Segundo MASI et al (2000), nos anos sessenta e setenta, o Paraguai tinha planos de

Desenvolvimento Regional, como “Eje Esta”, com um grande impacto sobre a economia.

Desde então a ênfase da política econômica foi fortemente dirigida a lograr equilíbrios

macroeconômicos através do uso de políticas fiscal, monetária e cambial.

A partir da abertura política do ano de 1989, o governo estava para recuperar a

estabilidade macroeconômica A nova constituição de 1992 introduziu um mandato de

descentralização governamental e, em conseqüência, instauraram-se 17 Governos

Departamentais, que poderiam ter facilitado a execução de planos de desenvolvimento local,

tendo em vista a grande atenção dada aos crescentes déficits das autoridades públicas.

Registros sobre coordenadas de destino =

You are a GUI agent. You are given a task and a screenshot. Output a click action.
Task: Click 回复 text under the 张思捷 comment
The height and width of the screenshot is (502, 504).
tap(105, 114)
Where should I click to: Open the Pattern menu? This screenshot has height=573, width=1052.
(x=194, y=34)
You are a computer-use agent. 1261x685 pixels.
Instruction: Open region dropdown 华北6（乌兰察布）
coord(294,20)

LISTA DE TAREFAS =
a) Responda, com base no trecho sobre a política econômica do Paraguai, às perguntas abaixo, marcando cada resposta como a pergunta correspondente.
(i) Qual plano de Desenvolvimento Regional é citado como exemplo dos anos sessenta e setenta?
(ii) Por meio de quais políticas se buscou lograr equilíbrios macroeconômicos?
(iii) Quantos Governos Departamentais foram instaurados em consequência do mandato de descentralização?
b) Reproduza uma parte do trecho sobre a política econômica do Paraguai, começando nas palavras que contêm "descentralização governamental e, em" e parando logo após "das autoridades públicas.".

EM RESPOSTA =
a)
(i) O “Eje Esta”.
(ii) Das políticas fiscal, monetária e cambial.
(iii) 17 Governos Departamentais.

b)
descentralização governamental e, em conseqüência, instauraram-se 17 Governos

Departamentais, que poderiam ter facilitado a execução de planos de desenvolvimento local,

tendo em vista a grande atenção dada aos crescentes déficits das autoridades públicas.